Exercise details:
Reproduce all of the data below, replacing every occurrence of "Screen dimensions" with "Display size" and leaving everything else unchanged.

Input material:
** begin **

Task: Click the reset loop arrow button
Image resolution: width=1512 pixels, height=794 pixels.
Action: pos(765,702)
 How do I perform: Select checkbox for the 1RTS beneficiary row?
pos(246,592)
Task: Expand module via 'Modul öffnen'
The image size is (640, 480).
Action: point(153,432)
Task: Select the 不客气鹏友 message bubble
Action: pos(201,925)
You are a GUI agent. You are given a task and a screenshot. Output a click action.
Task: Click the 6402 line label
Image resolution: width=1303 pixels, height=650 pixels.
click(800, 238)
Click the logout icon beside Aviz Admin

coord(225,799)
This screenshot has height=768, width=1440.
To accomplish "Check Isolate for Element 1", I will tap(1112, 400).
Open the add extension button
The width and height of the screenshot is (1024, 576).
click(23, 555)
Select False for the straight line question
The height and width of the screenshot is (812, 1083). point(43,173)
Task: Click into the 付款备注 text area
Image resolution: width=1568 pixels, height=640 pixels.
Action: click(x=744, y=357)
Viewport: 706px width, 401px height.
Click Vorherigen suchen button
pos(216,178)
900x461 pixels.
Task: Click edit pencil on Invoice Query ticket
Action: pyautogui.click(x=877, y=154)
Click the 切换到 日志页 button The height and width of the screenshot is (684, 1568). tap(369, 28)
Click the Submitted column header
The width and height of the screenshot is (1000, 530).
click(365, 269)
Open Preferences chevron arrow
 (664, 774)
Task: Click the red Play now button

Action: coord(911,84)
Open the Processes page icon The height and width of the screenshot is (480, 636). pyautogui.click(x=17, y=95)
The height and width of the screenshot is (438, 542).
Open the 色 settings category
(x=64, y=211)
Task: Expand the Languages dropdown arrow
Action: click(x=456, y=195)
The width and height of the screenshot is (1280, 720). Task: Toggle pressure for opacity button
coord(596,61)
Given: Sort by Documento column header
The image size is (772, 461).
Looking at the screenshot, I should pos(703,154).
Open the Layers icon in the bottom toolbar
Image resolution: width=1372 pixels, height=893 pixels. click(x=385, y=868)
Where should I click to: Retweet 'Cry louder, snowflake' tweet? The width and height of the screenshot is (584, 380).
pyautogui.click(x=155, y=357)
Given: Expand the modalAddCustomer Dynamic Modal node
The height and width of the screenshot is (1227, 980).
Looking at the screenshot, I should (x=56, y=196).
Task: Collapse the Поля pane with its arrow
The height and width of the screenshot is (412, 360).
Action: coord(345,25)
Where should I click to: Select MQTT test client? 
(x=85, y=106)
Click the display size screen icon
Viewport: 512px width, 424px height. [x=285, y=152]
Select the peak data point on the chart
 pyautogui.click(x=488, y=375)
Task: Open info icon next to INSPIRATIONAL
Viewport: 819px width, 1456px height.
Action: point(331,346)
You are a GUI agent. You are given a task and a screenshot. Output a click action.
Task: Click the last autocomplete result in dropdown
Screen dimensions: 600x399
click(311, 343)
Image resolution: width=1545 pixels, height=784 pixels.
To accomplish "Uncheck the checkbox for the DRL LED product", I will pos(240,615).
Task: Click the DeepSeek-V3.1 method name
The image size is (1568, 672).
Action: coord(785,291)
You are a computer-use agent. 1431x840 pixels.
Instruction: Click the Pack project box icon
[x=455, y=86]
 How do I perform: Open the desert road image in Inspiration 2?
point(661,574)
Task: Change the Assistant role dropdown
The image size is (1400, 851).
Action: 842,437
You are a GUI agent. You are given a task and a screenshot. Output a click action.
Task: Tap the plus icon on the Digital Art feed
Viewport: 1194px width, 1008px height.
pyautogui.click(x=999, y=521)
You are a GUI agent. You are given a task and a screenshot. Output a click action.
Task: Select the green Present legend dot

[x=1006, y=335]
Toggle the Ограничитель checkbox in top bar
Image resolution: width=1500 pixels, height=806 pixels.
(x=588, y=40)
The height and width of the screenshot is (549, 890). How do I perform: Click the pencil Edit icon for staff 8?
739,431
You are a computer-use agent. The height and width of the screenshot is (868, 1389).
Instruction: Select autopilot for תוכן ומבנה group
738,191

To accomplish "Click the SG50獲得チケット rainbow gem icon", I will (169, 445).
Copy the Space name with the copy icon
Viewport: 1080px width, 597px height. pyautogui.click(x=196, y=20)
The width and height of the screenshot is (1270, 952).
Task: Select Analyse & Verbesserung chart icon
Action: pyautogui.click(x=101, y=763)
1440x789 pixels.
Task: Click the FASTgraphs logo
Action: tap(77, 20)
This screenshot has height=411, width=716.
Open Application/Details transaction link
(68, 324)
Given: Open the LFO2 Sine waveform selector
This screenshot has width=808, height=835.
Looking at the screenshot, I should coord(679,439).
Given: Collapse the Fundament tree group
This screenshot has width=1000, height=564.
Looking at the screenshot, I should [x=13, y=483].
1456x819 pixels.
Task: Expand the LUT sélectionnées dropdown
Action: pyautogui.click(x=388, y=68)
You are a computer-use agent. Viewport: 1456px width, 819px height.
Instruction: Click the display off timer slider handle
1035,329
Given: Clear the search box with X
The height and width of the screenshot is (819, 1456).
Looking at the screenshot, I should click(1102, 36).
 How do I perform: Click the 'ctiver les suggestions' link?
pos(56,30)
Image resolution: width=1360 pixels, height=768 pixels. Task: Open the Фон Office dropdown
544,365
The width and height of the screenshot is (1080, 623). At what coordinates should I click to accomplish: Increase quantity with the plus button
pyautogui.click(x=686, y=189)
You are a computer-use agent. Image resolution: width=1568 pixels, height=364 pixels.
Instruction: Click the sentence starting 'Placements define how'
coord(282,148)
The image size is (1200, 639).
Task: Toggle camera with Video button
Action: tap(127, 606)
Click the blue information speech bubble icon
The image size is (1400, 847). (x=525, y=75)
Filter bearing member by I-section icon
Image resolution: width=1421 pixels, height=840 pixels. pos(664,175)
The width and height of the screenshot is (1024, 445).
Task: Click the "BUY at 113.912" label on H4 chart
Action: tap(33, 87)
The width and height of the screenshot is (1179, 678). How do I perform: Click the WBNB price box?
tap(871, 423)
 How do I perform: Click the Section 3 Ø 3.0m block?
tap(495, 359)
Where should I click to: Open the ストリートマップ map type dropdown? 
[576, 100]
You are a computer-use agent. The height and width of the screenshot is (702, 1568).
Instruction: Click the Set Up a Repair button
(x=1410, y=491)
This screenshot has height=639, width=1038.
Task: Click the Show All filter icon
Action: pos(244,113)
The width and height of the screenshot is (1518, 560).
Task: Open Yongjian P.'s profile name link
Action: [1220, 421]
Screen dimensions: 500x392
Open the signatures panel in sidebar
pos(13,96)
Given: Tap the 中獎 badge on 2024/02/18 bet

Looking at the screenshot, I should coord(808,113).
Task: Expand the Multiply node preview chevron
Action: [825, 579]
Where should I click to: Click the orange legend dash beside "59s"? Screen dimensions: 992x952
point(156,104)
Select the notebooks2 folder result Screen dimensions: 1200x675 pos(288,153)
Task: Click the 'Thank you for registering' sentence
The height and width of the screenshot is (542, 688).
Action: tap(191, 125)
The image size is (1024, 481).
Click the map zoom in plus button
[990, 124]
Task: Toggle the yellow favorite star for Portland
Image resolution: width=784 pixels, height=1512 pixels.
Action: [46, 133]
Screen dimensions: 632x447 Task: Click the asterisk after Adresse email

** end **

Result below:
Task: Click the reset loop arrow button
Image resolution: width=1512 pixels, height=794 pixels.
Action: pos(765,702)
 How do I perform: Select checkbox for the 1RTS beneficiary row?
pos(246,592)
Task: Expand module via 'Modul öffnen'
The image size is (640, 480).
Action: point(153,432)
Task: Select the 不客气鹏友 message bubble
Action: pos(201,925)
You are a GUI agent. You are given a task and a screenshot. Output a click action.
Task: Click the 6402 line label
Image resolution: width=1303 pixels, height=650 pixels.
click(800, 238)
Click the logout icon beside Aviz Admin

coord(225,799)
This screenshot has height=768, width=1440.
To accomplish "Check Isolate for Element 1", I will tap(1112, 400).
Open the add extension button
The width and height of the screenshot is (1024, 576).
click(23, 555)
Select False for the straight line question
The height and width of the screenshot is (812, 1083). point(43,173)
Task: Click into the 付款备注 text area
Image resolution: width=1568 pixels, height=640 pixels.
Action: click(x=744, y=357)
Viewport: 706px width, 401px height.
Click Vorherigen suchen button
pos(216,178)
900x461 pixels.
Task: Click edit pencil on Invoice Query ticket
Action: pyautogui.click(x=877, y=154)
Click the 切换到 日志页 button The height and width of the screenshot is (684, 1568). tap(369, 28)
Click the Submitted column header
The width and height of the screenshot is (1000, 530).
click(365, 269)
Open Preferences chevron arrow
 (664, 774)
Task: Click the red Play now button

Action: coord(911,84)
Open the Processes page icon The height and width of the screenshot is (480, 636). pyautogui.click(x=17, y=95)
The height and width of the screenshot is (438, 542).
Open the 色 settings category
(x=64, y=211)
Task: Expand the Languages dropdown arrow
Action: click(x=456, y=195)
The width and height of the screenshot is (1280, 720). Task: Toggle pressure for opacity button
coord(596,61)
Given: Sort by Documento column header
The image size is (772, 461).
Looking at the screenshot, I should pos(703,154).
Open the Layers icon in the bottom toolbar
Image resolution: width=1372 pixels, height=893 pixels. click(x=385, y=868)
Where should I click to: Retweet 'Cry louder, snowflake' tweet? The width and height of the screenshot is (584, 380).
pyautogui.click(x=155, y=357)
Given: Expand the modalAddCustomer Dynamic Modal node
The height and width of the screenshot is (1227, 980).
Looking at the screenshot, I should (x=56, y=196).
Task: Collapse the Поля pane with its arrow
The height and width of the screenshot is (412, 360).
Action: coord(345,25)
Where should I click to: Select MQTT test client? 
(x=85, y=106)
Click the display size screen icon
Viewport: 512px width, 424px height. [x=285, y=152]
Select the peak data point on the chart
 pyautogui.click(x=488, y=375)
Task: Open info icon next to INSPIRATIONAL
Viewport: 819px width, 1456px height.
Action: point(331,346)
You are a GUI agent. You are given a task and a screenshot. Output a click action.
Task: Click the last autocomplete result in dropdown
Display size: 600x399
click(311, 343)
Image resolution: width=1545 pixels, height=784 pixels.
To accomplish "Uncheck the checkbox for the DRL LED product", I will pos(240,615).
Task: Click the DeepSeek-V3.1 method name
The image size is (1568, 672).
Action: coord(785,291)
You are a computer-use agent. 1431x840 pixels.
Instruction: Click the Pack project box icon
[x=455, y=86]
 How do I perform: Open the desert road image in Inspiration 2?
point(661,574)
Task: Change the Assistant role dropdown
The image size is (1400, 851).
Action: 842,437
You are a GUI agent. You are given a task and a screenshot. Output a click action.
Task: Tap the plus icon on the Digital Art feed
Viewport: 1194px width, 1008px height.
pyautogui.click(x=999, y=521)
You are a GUI agent. You are given a task and a screenshot. Output a click action.
Task: Select the green Present legend dot

[x=1006, y=335]
Toggle the Ограничитель checkbox in top bar
Image resolution: width=1500 pixels, height=806 pixels.
(x=588, y=40)
The height and width of the screenshot is (549, 890). How do I perform: Click the pencil Edit icon for staff 8?
739,431
You are a computer-use agent. The height and width of the screenshot is (868, 1389).
Instruction: Select autopilot for תוכן ומבנה group
738,191

To accomplish "Click the SG50獲得チケット rainbow gem icon", I will (169, 445).
Copy the Space name with the copy icon
Viewport: 1080px width, 597px height. pyautogui.click(x=196, y=20)
The width and height of the screenshot is (1270, 952).
Task: Select Analyse & Verbesserung chart icon
Action: pyautogui.click(x=101, y=763)
1440x789 pixels.
Task: Click the FASTgraphs logo
Action: tap(77, 20)
This screenshot has height=411, width=716.
Open Application/Details transaction link
(68, 324)
Given: Open the LFO2 Sine waveform selector
This screenshot has width=808, height=835.
Looking at the screenshot, I should coord(679,439).
Given: Collapse the Fundament tree group
This screenshot has width=1000, height=564.
Looking at the screenshot, I should [x=13, y=483].
1456x819 pixels.
Task: Expand the LUT sélectionnées dropdown
Action: pyautogui.click(x=388, y=68)
You are a computer-use agent. Viewport: 1456px width, 819px height.
Instruction: Click the display off timer slider handle
1035,329
Given: Clear the search box with X
The height and width of the screenshot is (819, 1456).
Looking at the screenshot, I should click(1102, 36).
 How do I perform: Click the 'ctiver les suggestions' link?
pos(56,30)
Image resolution: width=1360 pixels, height=768 pixels. Task: Open the Фон Office dropdown
544,365
The width and height of the screenshot is (1080, 623). At what coordinates should I click to accomplish: Increase quantity with the plus button
pyautogui.click(x=686, y=189)
You are a computer-use agent. Image resolution: width=1568 pixels, height=364 pixels.
Instruction: Click the sentence starting 'Placements define how'
coord(282,148)
The image size is (1200, 639).
Task: Toggle camera with Video button
Action: tap(127, 606)
Click the blue information speech bubble icon
The image size is (1400, 847). (x=525, y=75)
Filter bearing member by I-section icon
Image resolution: width=1421 pixels, height=840 pixels. pos(664,175)
The width and height of the screenshot is (1024, 445).
Task: Click the "BUY at 113.912" label on H4 chart
Action: tap(33, 87)
The width and height of the screenshot is (1179, 678). How do I perform: Click the WBNB price box?
tap(871, 423)
 How do I perform: Click the Section 3 Ø 3.0m block?
tap(495, 359)
Where should I click to: Open the ストリートマップ map type dropdown? 
[576, 100]
You are a computer-use agent. The height and width of the screenshot is (702, 1568).
Instruction: Click the Set Up a Repair button
(x=1410, y=491)
This screenshot has height=639, width=1038.
Task: Click the Show All filter icon
Action: pos(244,113)
The width and height of the screenshot is (1518, 560).
Task: Open Yongjian P.'s profile name link
Action: [1220, 421]
Display size: 500x392
Open the signatures panel in sidebar
pos(13,96)
Given: Tap the 中獎 badge on 2024/02/18 bet

Looking at the screenshot, I should coord(808,113).
Task: Expand the Multiply node preview chevron
Action: [825, 579]
Where should I click to: Click the orange legend dash beside "59s"? Display size: 992x952
point(156,104)
Select the notebooks2 folder result Display size: 1200x675 pos(288,153)
Task: Click the 'Thank you for registering' sentence
The height and width of the screenshot is (542, 688).
Action: tap(191, 125)
The image size is (1024, 481).
Click the map zoom in plus button
[990, 124]
Task: Toggle the yellow favorite star for Portland
Image resolution: width=784 pixels, height=1512 pixels.
Action: [46, 133]
Display size: 632x447 Task: Click the asterisk after Adresse email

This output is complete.